The cause of the alleged water shortage is almost entirely man caused. The federal government, through its expanded use of the Endangered Species Act, has systematically changed the priority of water use from irrigation, to provide food and fiber to the people, to in-stream flows for the benefit of fish. The Project irrigators have watched helplessly as their century old Upper Klamath Lake reservoir has been rendered essentially worthless.

These federal government actions, taken under the authority of the Endangered Species Act, are exempt from the provisions of the Klamath Basin Restoration Agreement. Those actions are being initiated, and driven, by either affiliates of certain signatories to the KBRA, or by other environmental advocacy groups with similar goals. Even the state of California, through spokesman in their fish and game department, have indicated that the state may support the listing of the spring Chinook.

The Project irrigators’ water has been taken, largely without compensation, for an alleged more important public trust use---the preservation of fish. Their farmland is rendered virtually worthless without water to grow their crops. In fact, Oregon’s land use planning regulations prevent the landowners from using the land for any purpose other than growing crops.

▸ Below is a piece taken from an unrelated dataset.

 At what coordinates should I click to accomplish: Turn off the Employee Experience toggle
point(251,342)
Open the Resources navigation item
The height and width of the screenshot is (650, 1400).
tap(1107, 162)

Moreover, the irrigators may expect their ability to irrigate with groundwater to be curtailed by both state regulations preventing overuse of the resource, and by the increased cost of pumping groundwater. Oregon regulators are already refusing to permit new irrigation wells because they allege that the resource is already over appropriated. They base their claim on their assertion that the groundwater source is interconnected with the already fully appropriated surface water resource. The state officials continue to deny groundwater irrigation permits even though we are unable to find any Oregon statutory authority for their actions.

The groundwater resource will soon become economically unfeasible as electricity rates increase, and groundwater levels continue to fall, requiring water to be lifted further each year at greater expense.
The future use of groundwater for irrigation will be limited by either regulation, by economic reality or by both.

The goals of the environmental advocacy groups appear to be to remove irrigated agriculture from the Upper Klamath River Basin. An important part of that strategy has been to infiltrate the agricultural community, and to divide that community from within, by both advocacy and by the selective application of large sums of money.

Sadly, they are rapidly achieving that goal.

I believe that is time to recognize that folks such as Glen Spain, Craig Tucker and James Honey do not speak for the interests of either the irrigators, or the people, of the Upper Klamath Basin. Isn’t it time to recognize the obvious “divide and conquer” actions that are being used so successful in destroying both the unity, and the economies, of our communities? Why do we continue to extend credibility to these folks?

Our friends and neighbors are not our adversaries. Shouldn’t we be united in working against those forces that are working so diligently to destroy our agricultural livelihood?

In my opinion, our only hope for a viable future in the Upper Klamath Basin is to reunite, regain solidarity, and work against these forces."